PULUHAN pegiat dan peminat kebudayaan serta mahasiswa, duduk memenuhi selasar Kampung Buku (25/08/2024). Sebuah ruang publik yang diinisiasi Hajriansyah berlokasi di Jl Sultan Adam Banjarmasin, tempat terbuka bagi siapa saja yang ingin memperkenalkan karya kebudayaan atau penelitiannya dan dijamin akan banyak pegiat serta peminat kebudayaan hadir menyaksikan.

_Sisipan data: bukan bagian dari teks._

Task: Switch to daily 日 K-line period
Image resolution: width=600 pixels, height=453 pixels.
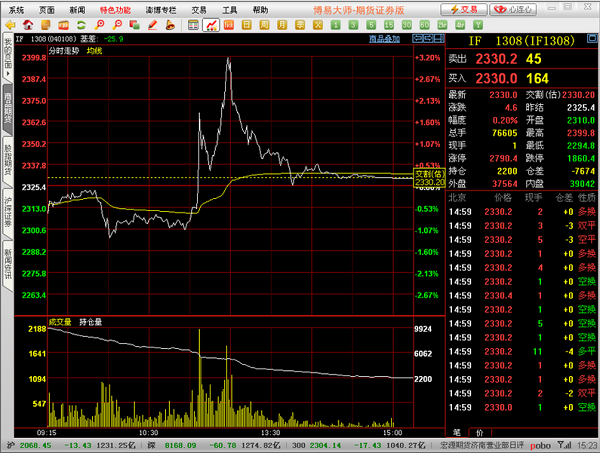Action: (x=247, y=25)
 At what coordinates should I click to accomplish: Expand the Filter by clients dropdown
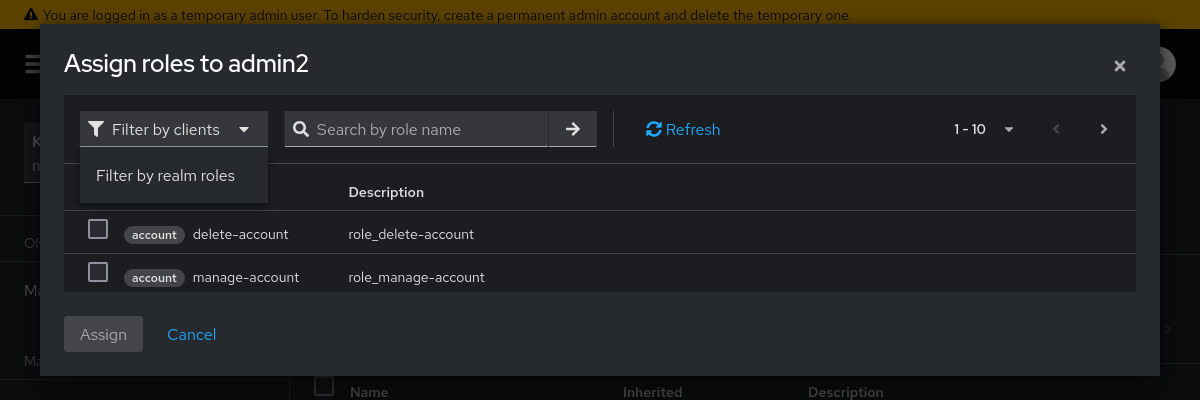pos(174,129)
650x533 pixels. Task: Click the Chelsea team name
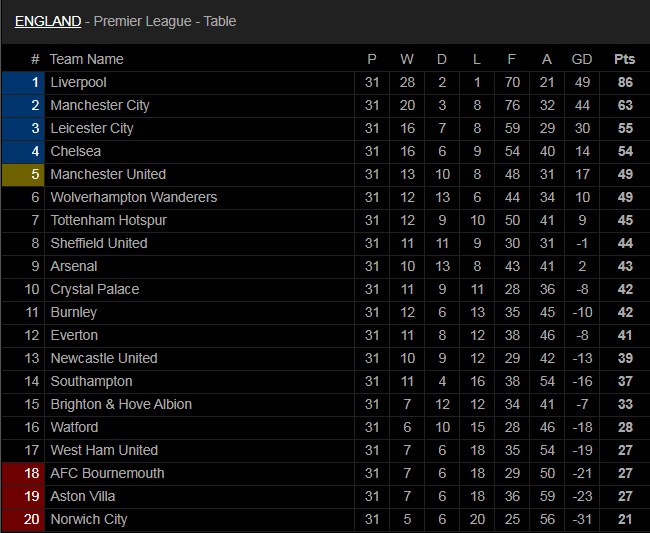pyautogui.click(x=75, y=151)
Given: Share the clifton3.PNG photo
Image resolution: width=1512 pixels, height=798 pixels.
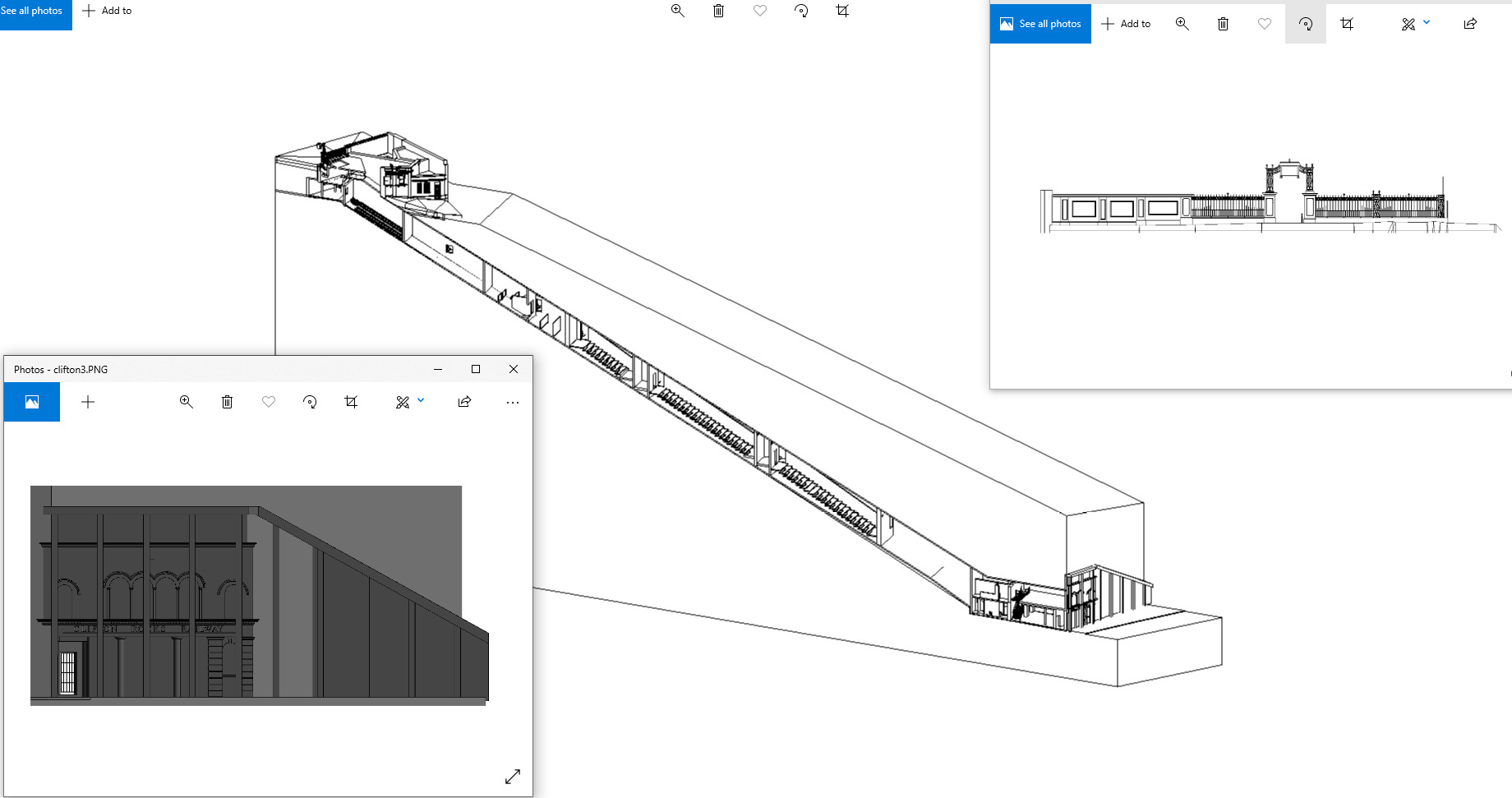Looking at the screenshot, I should (x=464, y=402).
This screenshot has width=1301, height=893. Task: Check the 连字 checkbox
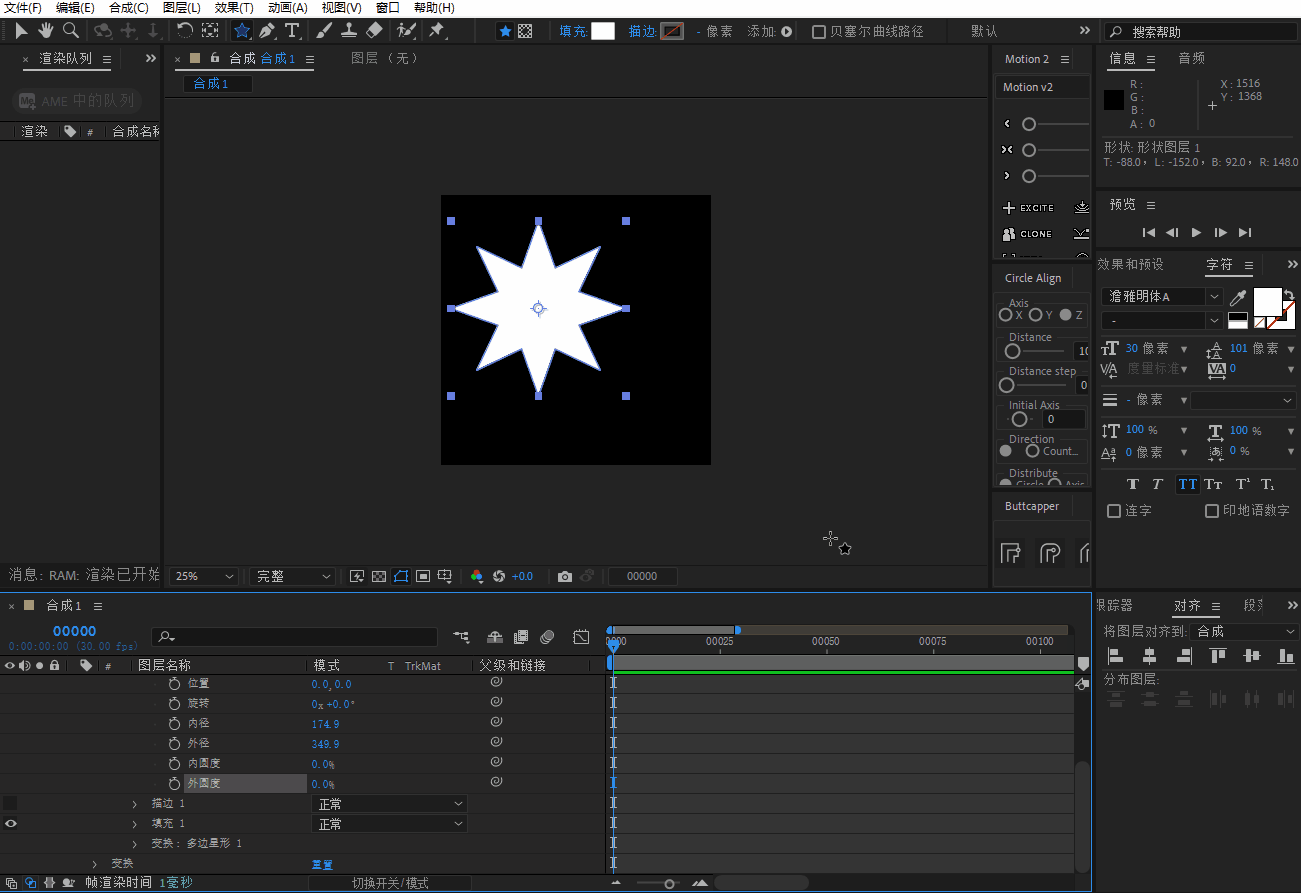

Kali ini Lidia Mentaya bersama kawan-kawannya, mempersembahkan satu karya dokumenter tentang seni tempa senjata tradisional Kalimantan Selatan. Suatu program pemajuan kebudayaan yang didukung Balai Pelestarian Kebudayaan (BPK) Wilayah XIII, dan malam itu turut hadir menyaksikan Kepala BPK Wilayah XIII, DR. Muslimin A.R. Effendy.

Menonton film dokumenter yang digarap Lidia Mentaya, disutradarai Munir Shodikin, dan naskanya ditulis Hajriansyah, seakan diajak mengenali satu tradisi yang boleh dikata hampir punah, yaitu seni tempa pembuatan senjata tradisional Kalimantan Selatan.

Orang Banjar mengenalnya dengan nama pandai. Ya, hanya pandai. Bukan pandai besi, tapi cukup dengan menyebut ‘pandai’, asosiasi orang Banjar sudah tertuju pada pembuat sejata atau alat tradisional berbahan besi. Kata itu tentu sangat universal, sebab juga digunakan di berbagai suku di Indonesia. Mungkin berasal dari Bahasa Jawa, sebab orang Jawa menyebutnya Pande.